> **Document passage**

Documentation

Regular Expressions Resource Supplement

The regular expressions found on the Regular Expressions Resource page are presented with minimal context. This supplement provides some additional detail about how to use the regular expressions to find potential issues in .sam and .scml files using Sublime.

The regular expression searches find patterns that may indicate errors in files. In many cases, however, the text patterns are intentional. Check for issues with an awareness of false positives or the requirements of some files to retain text errors (as when material is quoting text that contains errors). Additionally, the searches do not necessarily indicate how to fix potential issues. In some cases, an error may be due to a problem in an InDesign source; in others, many issues can best be resolved in Word using the SAI Cleanup Tools, particularly when scribing or editing a file.

Unless otherwise noted, searches should be run with the “Case sensitive” setting turned on.

Gathered at the end of this resource are groups of searches with file types listed in parentheses. These apply specifically to the preparation of files of that type. These searches should be run before proceeding with further conversion or finalizing the files. When using the Regular Expressions Resource to review the text content as part of Word scribing, for example, the searches listed for .sam/.scml would not need to be done.

Sublime Text Package

For ease of use, a Sublime Text Package is available. In the file to be checked, run Scribe Inc. < Check < Regular Expression Result Counts. It will open the results in a new Sublime window. It should take only 10-20 seconds to run on a file of average length; on a particularly large file, it may take up to a minute.

The script reads all the regular expressions from the Regular Expressions Resource page. It then runs all the expressions as searches and reveals the number of matches found in each document. If a search returns zero matches, it will not appear on this list. Users, therefore, do not need to spend time searching for text patterns that do no appear within the document.

Quotation Marks, Parentheses, and Brackets

The searches listed here find issues with content that is expected to be paired or to face a particular direction.

Search individually throughout the file.

Check the results for when parentheses/brackets open without closing or close without opening. Look for quotation marks facing the wrong direction.

False positives may include instances of parentheses within parentheses. In some cases, this is intentional. In others, the internal parentheses may need to be changed to brackets. Another common false positive is when closing parentheses are used after list numbers.

One search will also find straight double quotation marks that may need to be smart (curly) quotes or the double prime character (for inches): “, ”, or ″. If there is more than one instance in a paragraph, only the last one will be found. If one instance is found, check for others.

Punctuation

The searches here look for a number of different potential issues with punctuation. For example, two periods or two question marks in a row would likely be incorrect, so one of the searches looks for a piece of punctuation followed by itself. Other patterns are included that involve punctuation near other text and spaces in different combinations.

> **Material shown**
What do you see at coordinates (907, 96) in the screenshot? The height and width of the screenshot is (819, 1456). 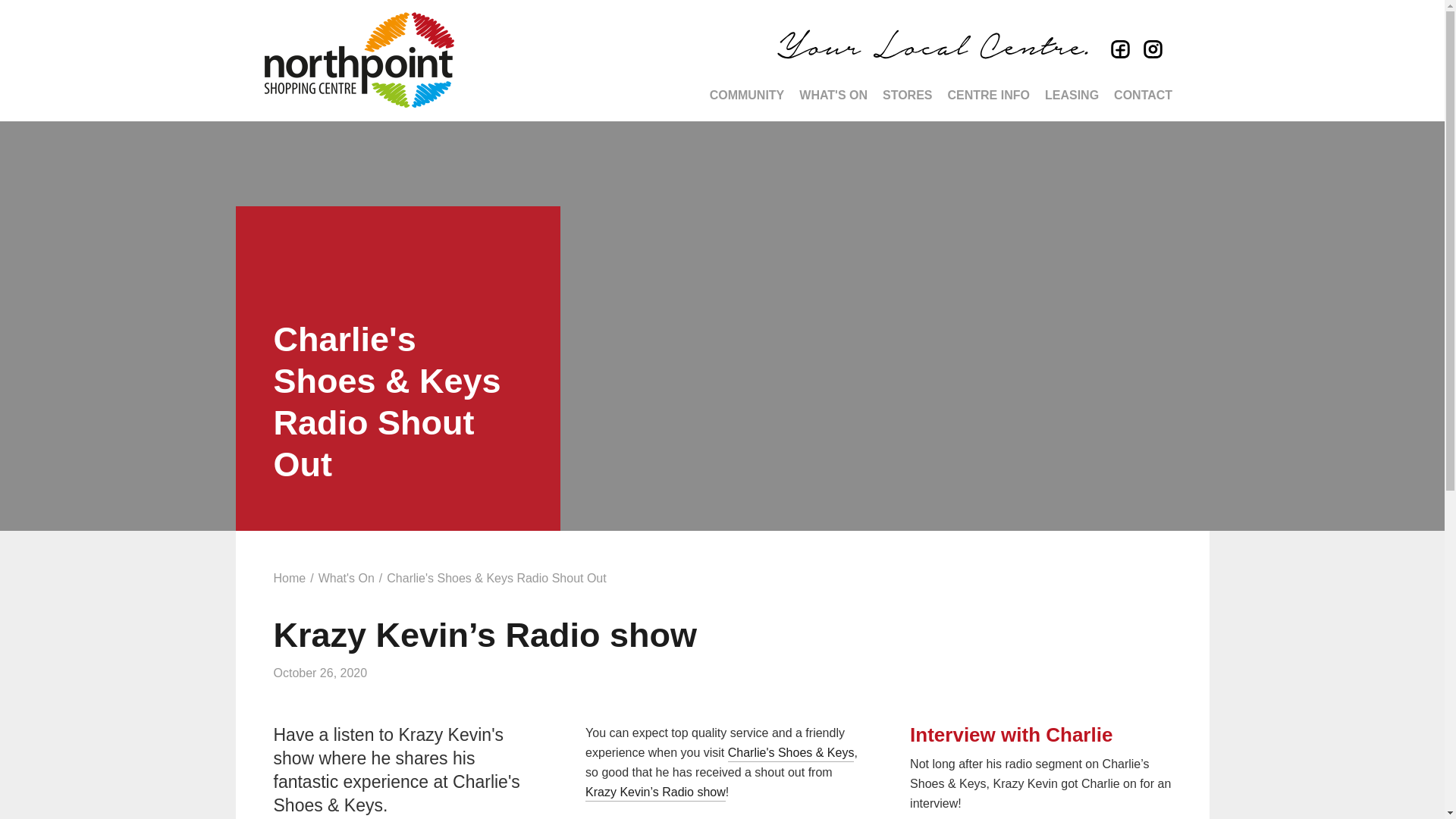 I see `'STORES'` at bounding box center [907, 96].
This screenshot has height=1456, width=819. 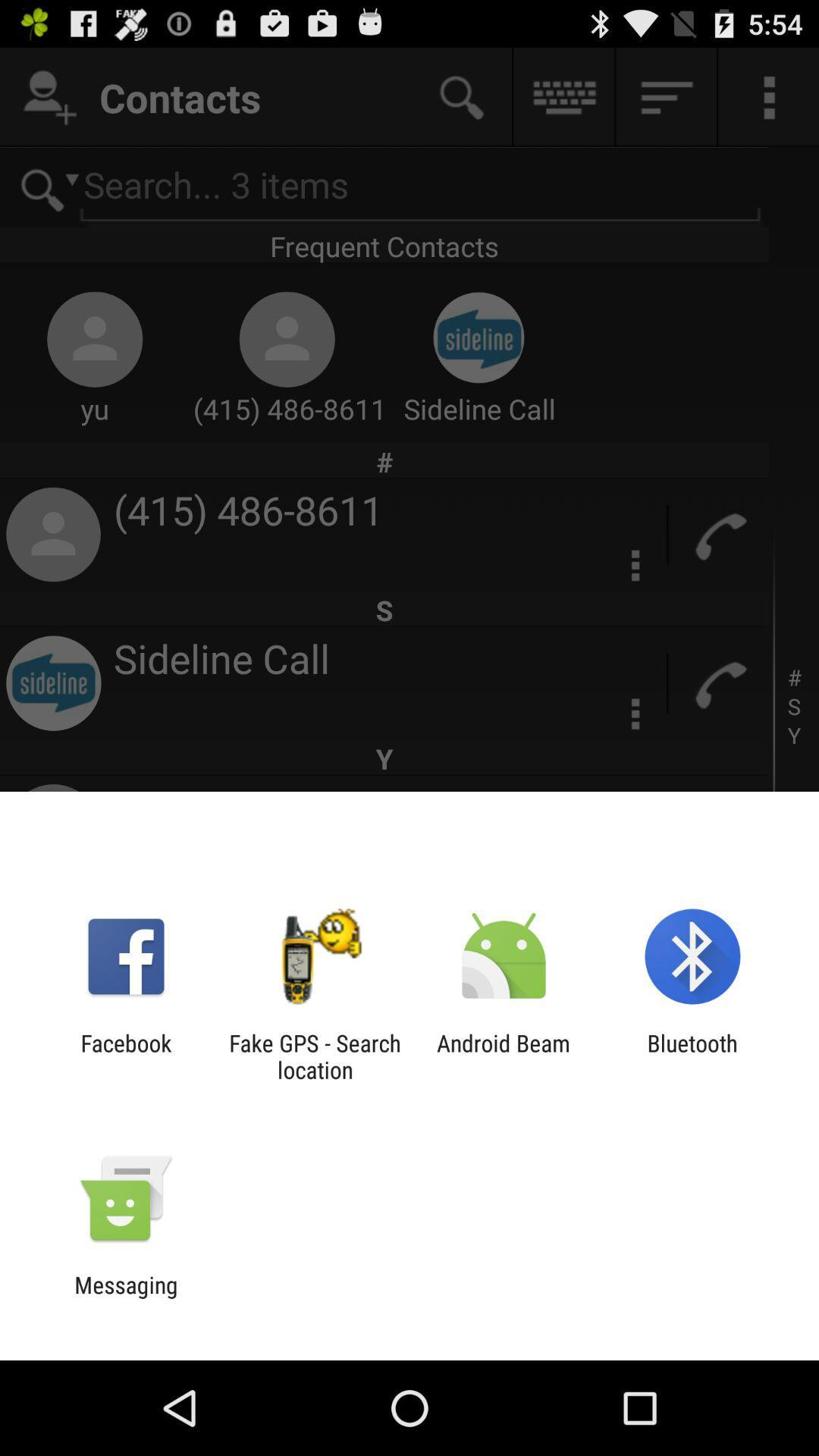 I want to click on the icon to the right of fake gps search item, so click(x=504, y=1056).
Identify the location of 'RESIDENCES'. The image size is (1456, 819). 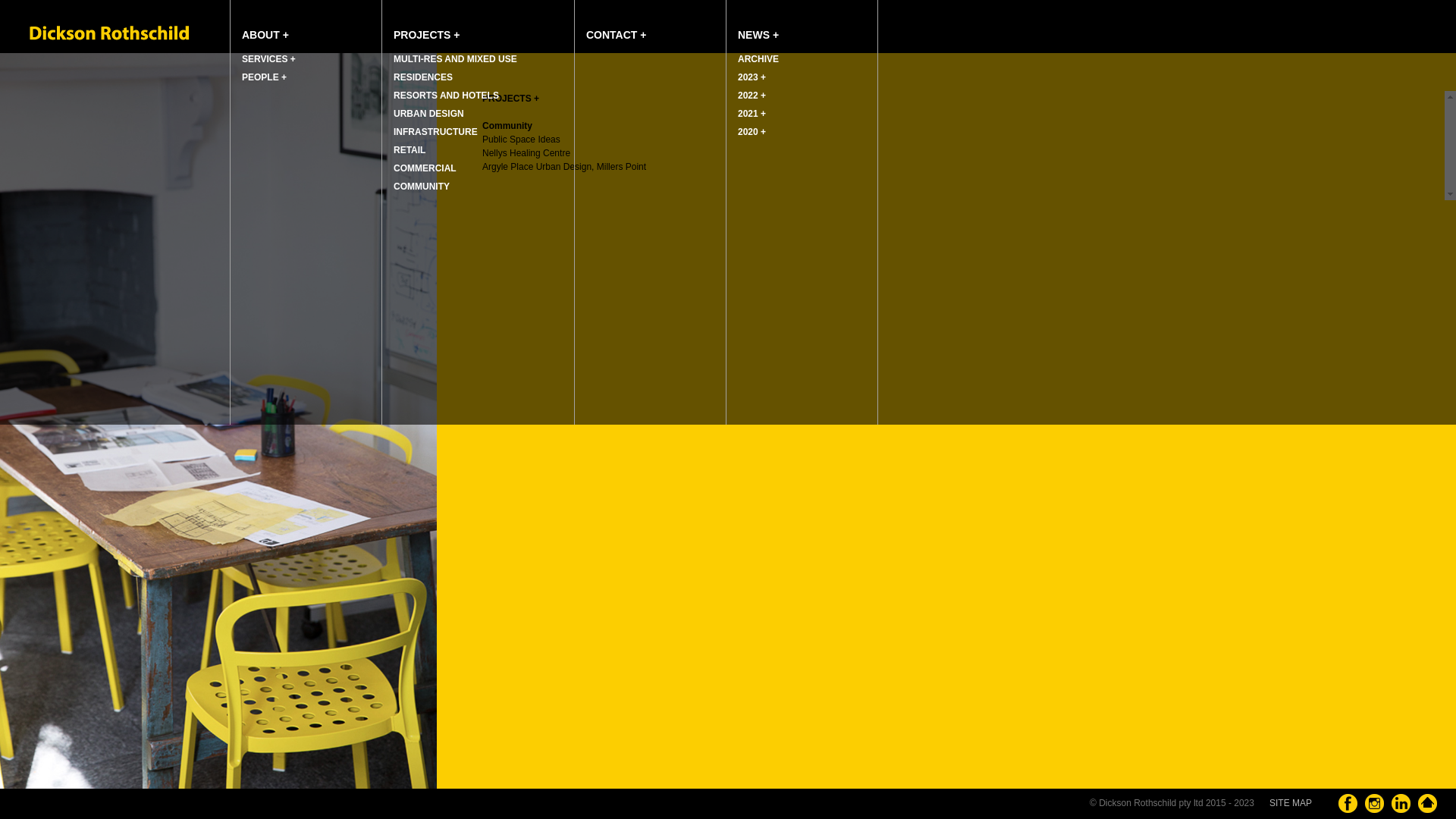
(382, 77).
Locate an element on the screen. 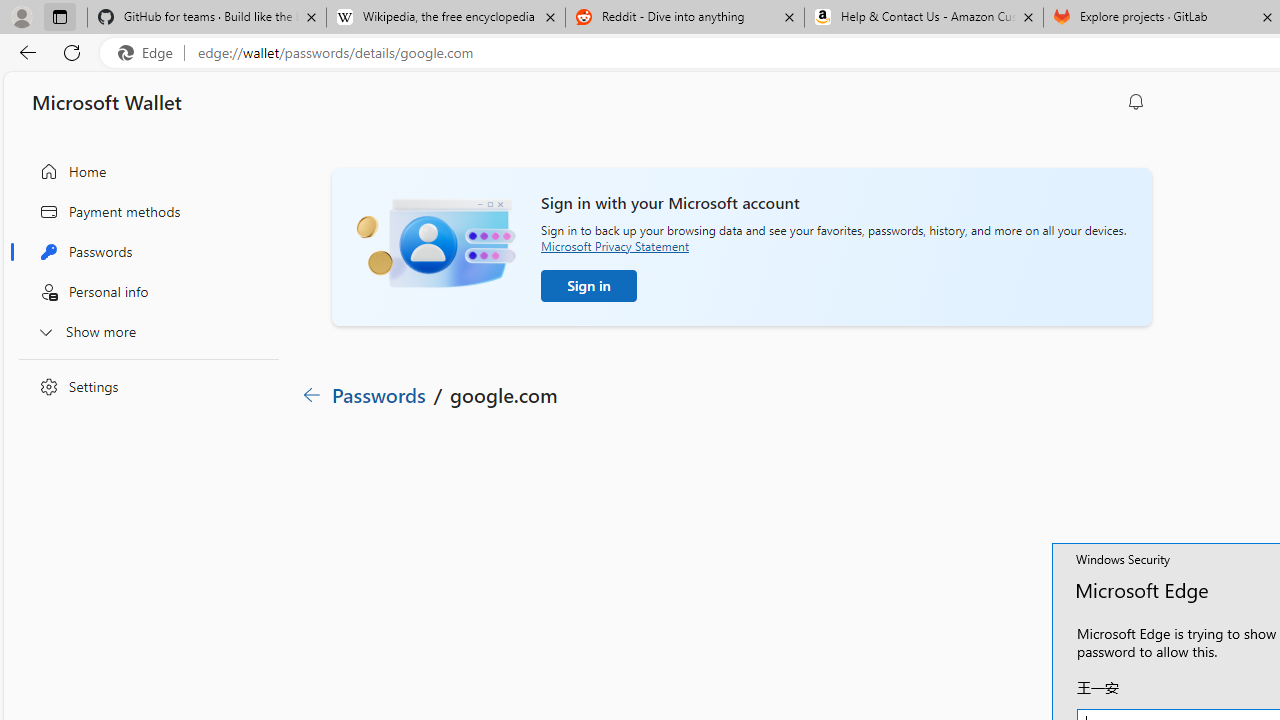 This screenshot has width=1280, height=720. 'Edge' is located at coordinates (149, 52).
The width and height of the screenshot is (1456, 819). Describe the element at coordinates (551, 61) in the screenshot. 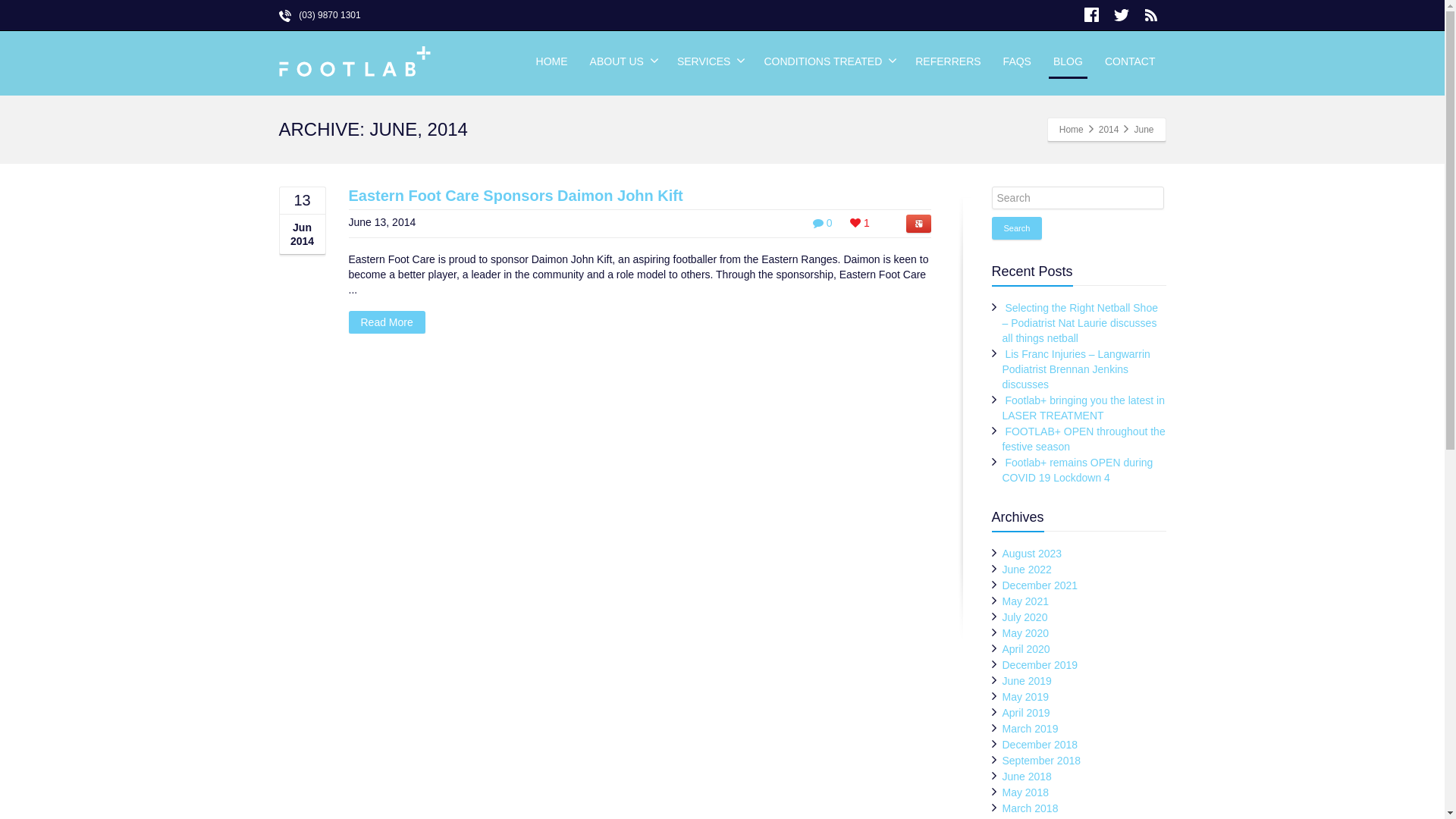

> **Set tasks**
1) In the regular expressions supplement, how long should the Sublime Text Package take to run on a file of average length?
2) Extend the regular expressions supplement beyond its last sentence.

> **Answer set**
1) About 10 to 20 seconds.

2)
Search individually throughout the file for most of these searches.

Click “Find All” to review the results of the search that finds any individually wrapped special character. (This is the search before the italic and roman commas searches.) Check for any instances in which the result is unintentional. This search will likely find false positives for symbols or diacritics.

These searches include a couple known text pattern errors. One is for the name of Scribe Inc., which should not include a comma. The other is for scripture references for Zondervan on copyright pages, which should not include a period after the URL.

Italic Commas and Periods

Searching for italic and roman commas can reveal editorial inconsistencies. For example, if the specification for a file requires that all punctuation following italic phrases be made italic, searching for commas and periods on either side of a closing <i> tag could reveal inconsistencies that may not be intentional, depending on the style guide. For that set of searches, click “Find All” and compare the number of results for italic and roman commas after <i> tags, and then do the same for periods. Investigate any outliers to confirm if they are intentional.

Common errors with roman periods following the italic abbreviations like Jr., Dr., St., Ms., Mr., and Mrs. are also included as a separate search.

It may also be necessary to search for other styles (like <b> or <sm>) or to search for other forms of punctuation.

Unexpected Character Patterns

As the section name indicates, these searches look for unexpected character patterns. For example, one would not expect to find a space after opening quotation marks or to find a comma followed by a number (rather than a space). Sometimes, these patterns are intentional, but often the text found by these searches can reveal formatting or spacing errors.

One pattern in this group is checking for a scribing error. If <ah> is used after a part, chapter, or unit opener, it should be <ahaft>.

Another pattern in this group is looking for numbers or letters that may be page numbers appearing in a table of contents. These should be removed when preparing content that has been exported from a typeset file.

Another pattern in this group looks for instances of too many characters included in the dropcap character style.

Another pattern in this group looks for spaces in front of en dashes or en dashes that start paragraphs. In some cases, the en dash should be a minus sign (−); in some cases, the space may need to be closed up.

Another pattern in this group searches for the common misuse of accents as apostrophes.

Another pattern in this group searches for footnotes that begin with a lowercase letter, which could indicate that a character was removed unintentionally.

Search individually throughout the file.

Spaces

These searches find a variety of text patterns that involve spaces (regular and nonbreaking). This includes missing or extra spaces.

Search individually throughout the file.

Bible References

This regular expression looks for spaces after colons that occur between numbers. If found, this space may need to be removed for bible references. Example: “Psalm 87: 2–3” should be “Psalm 87:2–3.”

Incorrect Line Breaks

This search must be run with the “Case sensitive” setting turned on.

It looks for paragraphs that start with lowercase letters. This will have many false positives, commonly finding poetry and index entries. Especially in the early stages of a project, however, this can reveal broken paragraphs that need to be reconnected. This is particularly common when preparing Notes and Bibliographies in manuscripts.

URLs

The first two searches here find the most common issues with tagging URLs. They find potentially bad spaces or characters, as well as any <url> tags that contain sentence- or phrase-ending punctuation. Search for them individually.

The next searches find any text that follows the common pattern of URLs to find text that may not in fact be a URL, as well as text strings that may represent two URLs that got bunched together. If “http” appears in the middle of a URL string, check that it is preceded by something that indicates it is part of a web archive.

If amazon.com is found as a general link, the url style should be removed, as it is prohibited to link to amazon.com, rather than a specific page on that site.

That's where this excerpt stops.